_SUPPLIED INFORMATION_:
-- -- --

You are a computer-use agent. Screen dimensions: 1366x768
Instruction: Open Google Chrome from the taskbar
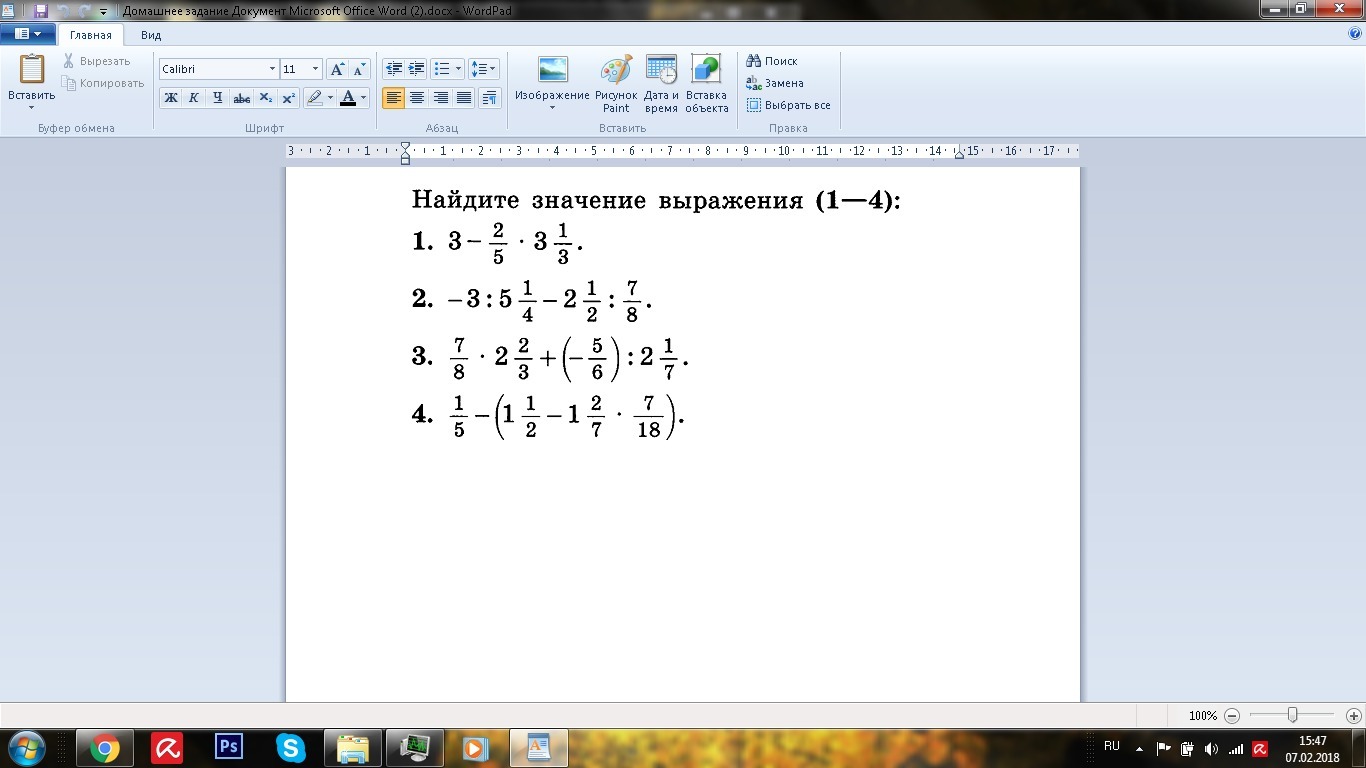pyautogui.click(x=105, y=747)
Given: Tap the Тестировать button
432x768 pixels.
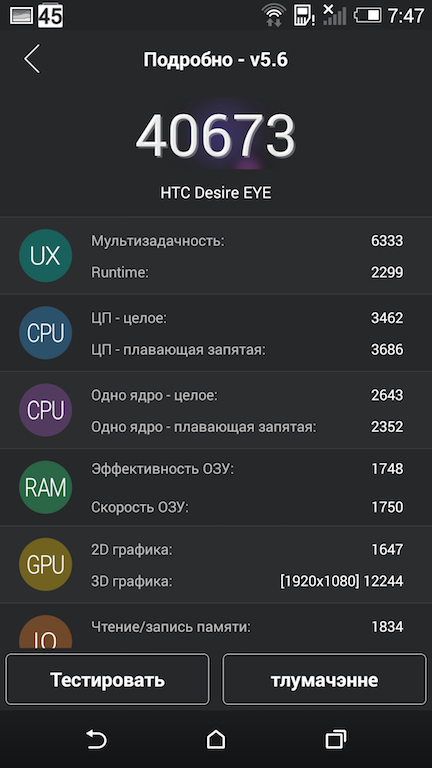Looking at the screenshot, I should [107, 680].
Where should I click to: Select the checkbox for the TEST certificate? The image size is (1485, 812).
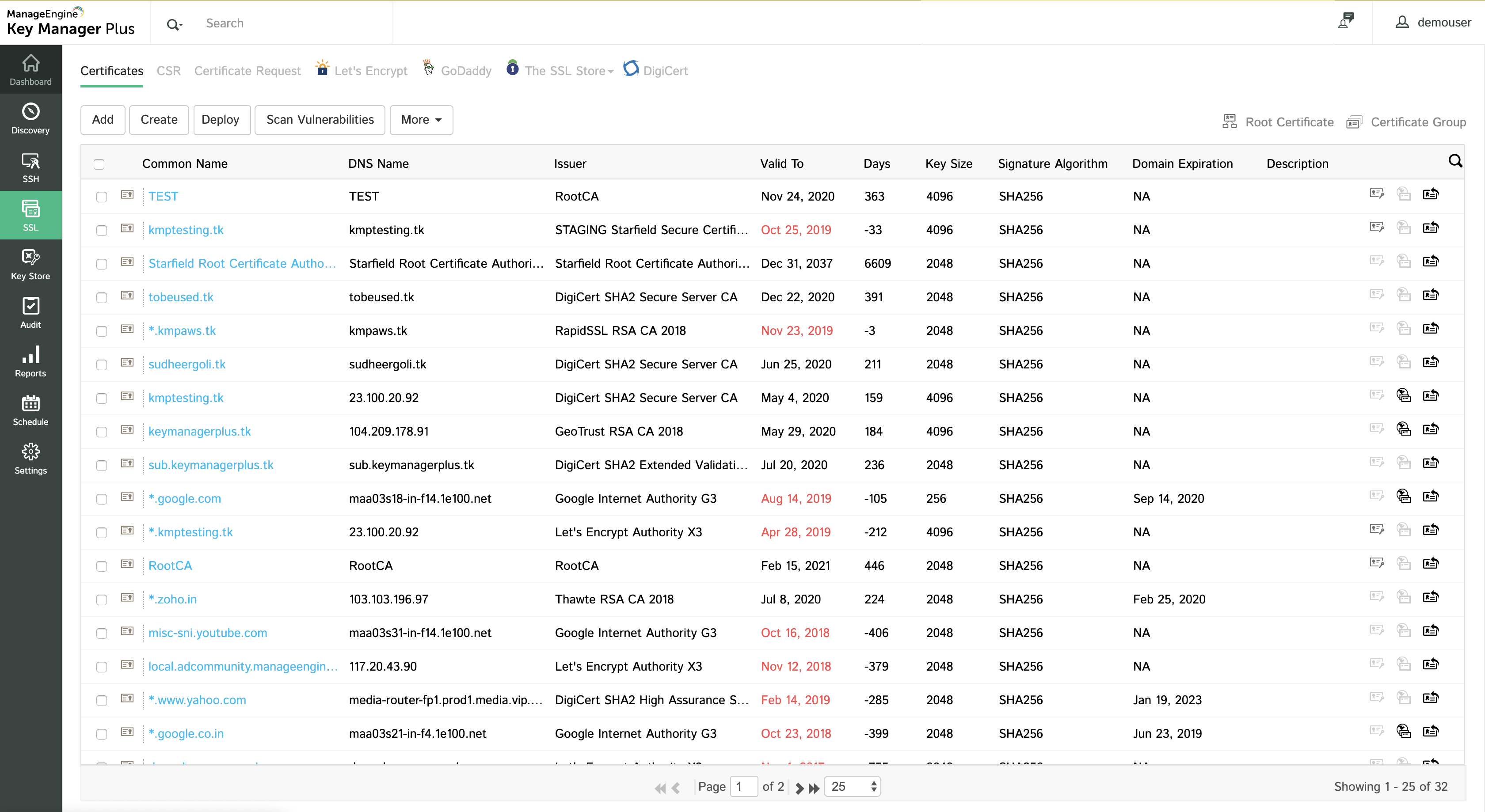[x=102, y=197]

-- -- --

Please rewrite the records between the line holding "Where should I" and the end of the records, inclusive, as a two-column CSV with the headers "prompt" and "answer". Each row should hold one record's text and its answer, each in one quoted field with line breaks turned into spaces, and the pictures left out.

prompt,answer
"Where should I click to: Select the checkbox for the TEST certificate? The image size is (1485, 812).","[x=102, y=197]"